Another week, another WikiLeak revealing the contents of Hillary Clinton emails.
According to The Associated Press, the latest Clinton email leak features excerpts from private speeches she delivered on Wall Street and elsewhere prior to her presidential candidacy. These leaked transcripts reveal her behind-closed-doors calls for industry executives' involvement in financial reform, political funding, and free trade support.
According to the hacked emails, during a speaking engagement in 2013, Clinton told an audience at Goldman Sachs, "The people that know the industry better than anybody are the people who work in the industry."
The Clinton campaign had previously refused to release transcripts from her private speeches that have collectively earned her more than $26 million.
But now, these thousands of stolen emails published by Julian Assange's organization came from the inbox of Clinton campaign chairman, John Podesta. Many contain selected excerpts from speeches that her staff members flagged as potentially problematic.
“Attached are the flags from HRC’s paid speeches we have from HWA," Clinton campaign researcher Tony Carrk wrote in a January 2016 email noted by Politico. "I put some highlights below. There is a lot of policy positions that we should give an extra scrub with Policy."
Those positions include her advocacy of the Keystone XL Pipeline, privacy protections, and "open trade and open borders," as Clinton put it to a Brazilian bank in 2013. The AP reports that Clinton has distanced herself from that stance since the Democratic primary.
In a series of tweets, Podesta alleged Russia was behind the cyber theft and may have fabricated some of the content published on Friday.
2. ...I'm not happy about being hacked by the Russians in their quest to throw the election to Donald Trump.

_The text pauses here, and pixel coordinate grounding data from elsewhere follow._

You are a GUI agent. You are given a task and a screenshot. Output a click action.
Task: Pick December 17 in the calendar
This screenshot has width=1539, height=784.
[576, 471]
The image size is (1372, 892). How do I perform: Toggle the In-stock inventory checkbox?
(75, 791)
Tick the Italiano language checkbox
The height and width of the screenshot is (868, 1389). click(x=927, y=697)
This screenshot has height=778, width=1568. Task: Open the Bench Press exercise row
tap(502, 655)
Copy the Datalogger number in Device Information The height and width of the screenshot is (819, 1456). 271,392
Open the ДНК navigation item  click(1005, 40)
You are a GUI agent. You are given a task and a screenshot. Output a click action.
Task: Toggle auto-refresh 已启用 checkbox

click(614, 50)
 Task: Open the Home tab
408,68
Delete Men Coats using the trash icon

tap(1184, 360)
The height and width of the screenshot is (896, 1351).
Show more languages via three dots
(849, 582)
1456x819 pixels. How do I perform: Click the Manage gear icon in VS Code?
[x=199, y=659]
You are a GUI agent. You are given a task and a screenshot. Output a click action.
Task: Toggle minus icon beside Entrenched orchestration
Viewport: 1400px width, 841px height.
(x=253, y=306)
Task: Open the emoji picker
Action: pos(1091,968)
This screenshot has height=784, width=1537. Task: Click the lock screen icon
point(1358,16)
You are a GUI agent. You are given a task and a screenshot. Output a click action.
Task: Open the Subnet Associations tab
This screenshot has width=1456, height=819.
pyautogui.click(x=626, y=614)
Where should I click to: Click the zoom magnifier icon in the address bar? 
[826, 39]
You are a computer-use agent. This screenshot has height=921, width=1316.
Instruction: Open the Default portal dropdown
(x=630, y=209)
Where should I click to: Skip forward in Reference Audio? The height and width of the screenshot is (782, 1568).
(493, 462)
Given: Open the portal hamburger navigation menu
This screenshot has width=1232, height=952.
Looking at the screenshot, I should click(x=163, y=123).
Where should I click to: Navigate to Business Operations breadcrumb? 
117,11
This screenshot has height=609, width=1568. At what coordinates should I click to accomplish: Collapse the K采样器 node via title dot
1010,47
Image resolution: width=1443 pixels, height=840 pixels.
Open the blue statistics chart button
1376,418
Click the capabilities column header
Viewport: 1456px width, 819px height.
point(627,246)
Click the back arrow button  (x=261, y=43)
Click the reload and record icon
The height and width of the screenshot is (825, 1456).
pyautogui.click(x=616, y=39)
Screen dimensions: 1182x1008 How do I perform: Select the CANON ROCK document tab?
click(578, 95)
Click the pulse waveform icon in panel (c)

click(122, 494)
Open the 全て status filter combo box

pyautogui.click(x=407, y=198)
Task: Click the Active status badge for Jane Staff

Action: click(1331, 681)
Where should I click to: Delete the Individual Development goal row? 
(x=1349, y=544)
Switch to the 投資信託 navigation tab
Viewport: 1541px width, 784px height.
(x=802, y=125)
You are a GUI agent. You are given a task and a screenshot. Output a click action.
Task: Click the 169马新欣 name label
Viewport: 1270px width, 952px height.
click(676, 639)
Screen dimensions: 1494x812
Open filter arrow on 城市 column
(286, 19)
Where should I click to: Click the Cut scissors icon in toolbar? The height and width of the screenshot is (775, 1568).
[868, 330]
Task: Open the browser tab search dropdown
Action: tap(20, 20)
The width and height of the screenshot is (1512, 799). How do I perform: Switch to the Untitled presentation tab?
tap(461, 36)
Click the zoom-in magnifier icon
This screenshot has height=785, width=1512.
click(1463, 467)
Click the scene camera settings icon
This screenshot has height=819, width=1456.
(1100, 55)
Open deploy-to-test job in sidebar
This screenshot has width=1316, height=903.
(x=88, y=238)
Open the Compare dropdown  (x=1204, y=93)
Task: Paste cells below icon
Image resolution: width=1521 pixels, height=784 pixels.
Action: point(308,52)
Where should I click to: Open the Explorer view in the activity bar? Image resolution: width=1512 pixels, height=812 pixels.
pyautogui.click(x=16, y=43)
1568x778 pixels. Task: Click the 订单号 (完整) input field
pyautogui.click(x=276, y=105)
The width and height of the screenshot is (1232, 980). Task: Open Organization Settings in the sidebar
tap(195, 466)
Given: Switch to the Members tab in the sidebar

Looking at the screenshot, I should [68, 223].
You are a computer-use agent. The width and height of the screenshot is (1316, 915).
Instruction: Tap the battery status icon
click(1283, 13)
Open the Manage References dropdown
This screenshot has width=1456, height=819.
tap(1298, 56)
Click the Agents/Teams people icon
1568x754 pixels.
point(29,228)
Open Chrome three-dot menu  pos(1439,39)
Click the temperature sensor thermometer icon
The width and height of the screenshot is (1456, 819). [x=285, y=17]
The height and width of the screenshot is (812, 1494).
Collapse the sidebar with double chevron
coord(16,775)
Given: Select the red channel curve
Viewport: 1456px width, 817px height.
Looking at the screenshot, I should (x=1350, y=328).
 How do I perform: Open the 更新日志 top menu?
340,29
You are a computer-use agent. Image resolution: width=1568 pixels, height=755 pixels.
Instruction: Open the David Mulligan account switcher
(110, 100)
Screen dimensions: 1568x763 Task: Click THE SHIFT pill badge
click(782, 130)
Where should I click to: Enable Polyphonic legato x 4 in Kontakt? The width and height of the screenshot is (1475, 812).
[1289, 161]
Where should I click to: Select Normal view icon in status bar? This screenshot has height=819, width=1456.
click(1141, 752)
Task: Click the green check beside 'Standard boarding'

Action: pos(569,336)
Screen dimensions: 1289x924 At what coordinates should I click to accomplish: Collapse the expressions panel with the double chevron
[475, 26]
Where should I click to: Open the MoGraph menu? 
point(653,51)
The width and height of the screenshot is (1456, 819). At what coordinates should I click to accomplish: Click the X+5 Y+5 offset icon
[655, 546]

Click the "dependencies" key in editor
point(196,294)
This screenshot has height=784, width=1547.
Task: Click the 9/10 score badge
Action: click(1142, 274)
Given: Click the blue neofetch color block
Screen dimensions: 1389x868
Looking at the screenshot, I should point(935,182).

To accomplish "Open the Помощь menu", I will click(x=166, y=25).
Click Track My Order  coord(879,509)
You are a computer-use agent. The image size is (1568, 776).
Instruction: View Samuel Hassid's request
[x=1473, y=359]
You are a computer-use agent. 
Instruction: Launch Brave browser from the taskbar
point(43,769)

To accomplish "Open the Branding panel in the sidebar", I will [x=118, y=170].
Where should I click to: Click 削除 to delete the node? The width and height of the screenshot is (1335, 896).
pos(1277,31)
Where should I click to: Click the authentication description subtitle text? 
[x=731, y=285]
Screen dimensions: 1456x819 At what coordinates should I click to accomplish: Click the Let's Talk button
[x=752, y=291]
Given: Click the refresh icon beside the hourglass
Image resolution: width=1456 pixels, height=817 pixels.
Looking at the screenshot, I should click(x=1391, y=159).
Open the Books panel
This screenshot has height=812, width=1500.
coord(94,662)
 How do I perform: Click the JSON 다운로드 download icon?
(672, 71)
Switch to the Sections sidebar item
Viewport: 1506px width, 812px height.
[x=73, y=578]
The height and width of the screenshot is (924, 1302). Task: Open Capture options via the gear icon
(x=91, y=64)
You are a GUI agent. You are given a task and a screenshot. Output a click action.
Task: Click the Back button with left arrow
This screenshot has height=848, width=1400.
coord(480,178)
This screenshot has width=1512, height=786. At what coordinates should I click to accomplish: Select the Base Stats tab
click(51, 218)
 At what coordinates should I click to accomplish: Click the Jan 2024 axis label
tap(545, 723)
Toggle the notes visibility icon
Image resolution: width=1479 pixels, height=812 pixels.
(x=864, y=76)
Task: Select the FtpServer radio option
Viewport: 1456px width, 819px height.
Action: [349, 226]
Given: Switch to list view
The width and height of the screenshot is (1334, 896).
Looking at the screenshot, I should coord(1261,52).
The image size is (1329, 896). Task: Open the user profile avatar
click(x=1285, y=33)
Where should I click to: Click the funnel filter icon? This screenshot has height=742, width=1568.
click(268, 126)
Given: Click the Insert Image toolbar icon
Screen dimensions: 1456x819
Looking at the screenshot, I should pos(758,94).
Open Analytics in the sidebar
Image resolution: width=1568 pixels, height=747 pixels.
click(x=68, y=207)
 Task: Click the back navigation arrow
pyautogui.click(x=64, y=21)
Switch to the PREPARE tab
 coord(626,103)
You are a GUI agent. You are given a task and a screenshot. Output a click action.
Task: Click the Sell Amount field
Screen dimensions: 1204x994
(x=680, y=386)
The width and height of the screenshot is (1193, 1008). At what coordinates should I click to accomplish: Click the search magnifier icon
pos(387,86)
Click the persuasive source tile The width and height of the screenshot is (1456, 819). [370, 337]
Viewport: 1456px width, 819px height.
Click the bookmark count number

— John Podesta (@johnpodesta) October 7, 2016
Earlier that day, the Office of the Director of National Intelligence on Election Security and the Homeland Security Department released a joint statement suggesting previous email hacks of the Democratic National Committee and Democratic Congressional Campaign Committee were "consistent with the methods and motivations of Russian-directed efforts."
Between this and Donald Trump's leaked audio from 2005, the candidates will have plenty to hash out in Sunday's presidential debate.